The district of Lake Country is proposing a 6.12 per cent tax hike for 2022. (District photo)

6.12% tax hike on tap for Lake Country

Public input considered at budget meeting

Despite concerns that a large increase during a pandemic is not appropriate, Lake Country is looking at hiking taxes 6.12 per cent for 2022.

The district hosts a special budget meeting Tuesday, Feb. 22, at 6:30 p.m. for second and third reading of the financial plan.

Many residents, who provided feedback through a variety of avenues, including a virtual town hall, have spoken out saying the increase is too steep for those who are recovering, and still impacted, by the effects of the pandemic.

A large number of residents also want to see the budget focus of improving roads, sidewalks, crosswalks and traffic calming.

The proposed increase represents approximately $115 more for the average single-family home valued at $993,000 for 2022 ($760,000 in 2021) in Lake Country.

At the first reading, a potential increase of 8.5 per cent was proposed but has since been trimmed back.

Part of the increase is to cover the following items totaling $289,933 or 1.77 per cent:

• deputy fire chief $118,171;

• additional engineering and environmental services consulting services $20,000;

• additional line painting $20,000;

• additional road signage $20,000;

• additional fleet maintenance $40,000;

• RCMP detail clerk from 0.5 full-time equivalent to one $38,362;

• part-time parks, recreation and culture assistant $16,400;

• engineering and environmental services casual support $10,000;

• increase to Halloween fireworks cost $3,000;

• Lake Country Arts Council increase $2,000;

• Rotary Canada Day funding increase $2,000;

Since first reading, the projected growth from BC Assessment has been updated to 2.88 per cent. Therefore the growth figure included in the budget has been updated from two to 2.5 per cent.

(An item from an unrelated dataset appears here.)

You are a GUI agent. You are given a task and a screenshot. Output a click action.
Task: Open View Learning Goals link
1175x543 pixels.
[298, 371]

The growth in Lake Country put the district over a threshold requiring it to fund more for RCMP costs. The population has grown to 15,817, according to the 2021 census.

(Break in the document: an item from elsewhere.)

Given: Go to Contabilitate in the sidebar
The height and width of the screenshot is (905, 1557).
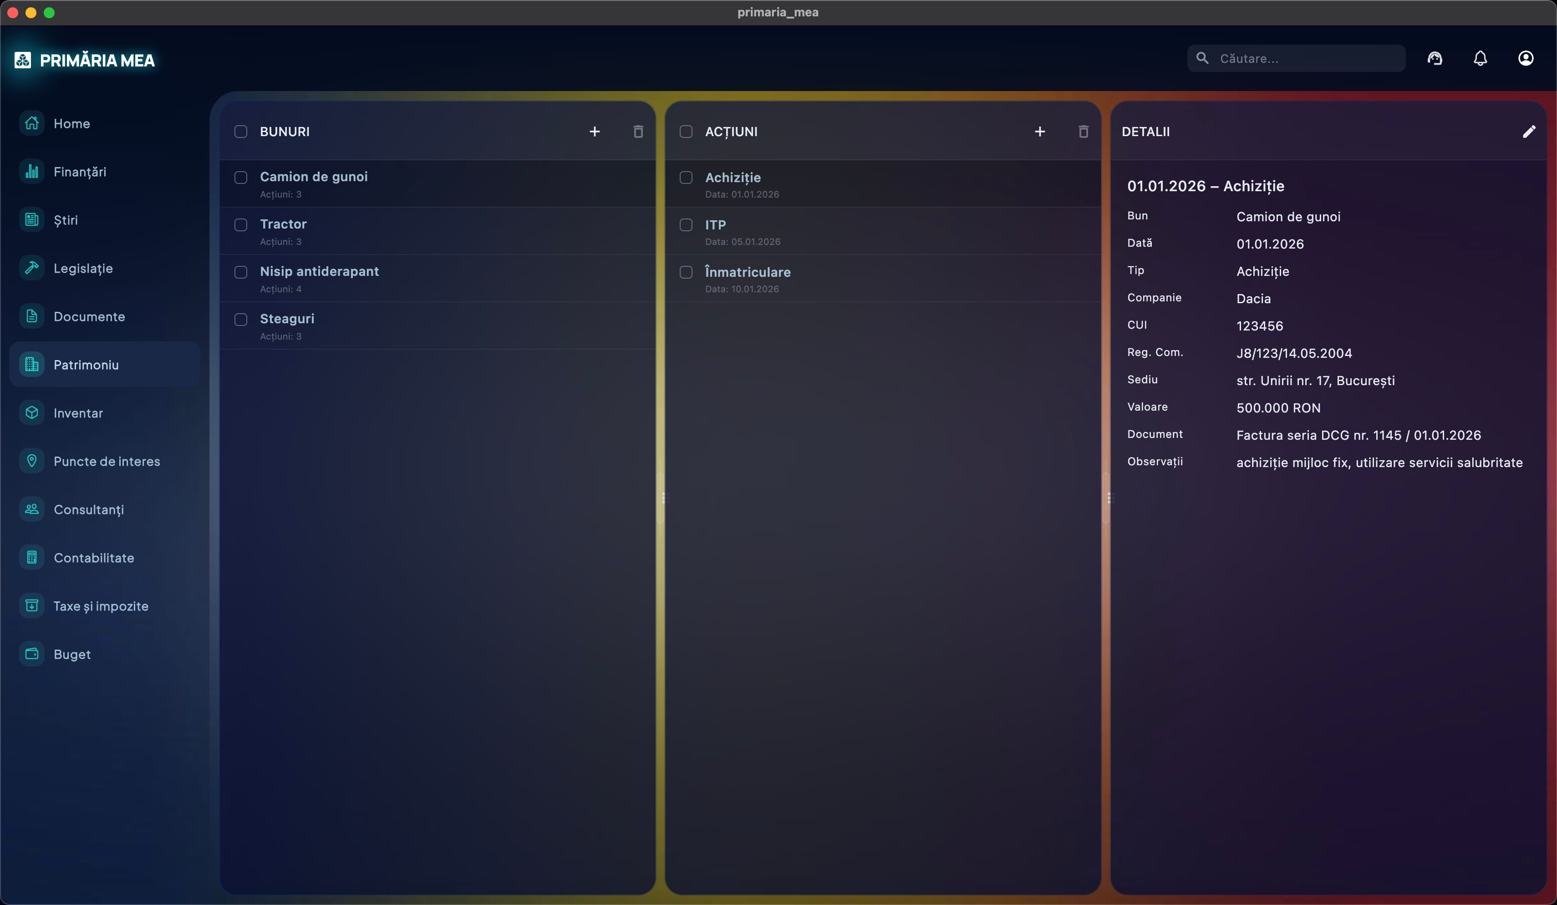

“There are also a number of services we become responsible for that we previously did not need to provide,” chief financial officer Trevor James said in his report.

The annual Financial Plan Bylaw must be adopted by May 15, prior to adoption of the annual tax rates bylaw.

There are also some changes coming on tap to water rates.

Residential rates will be $468 per dwelling unit and for multi-family it will be $374.40 (86 cent per cubic metre consumption rate for both).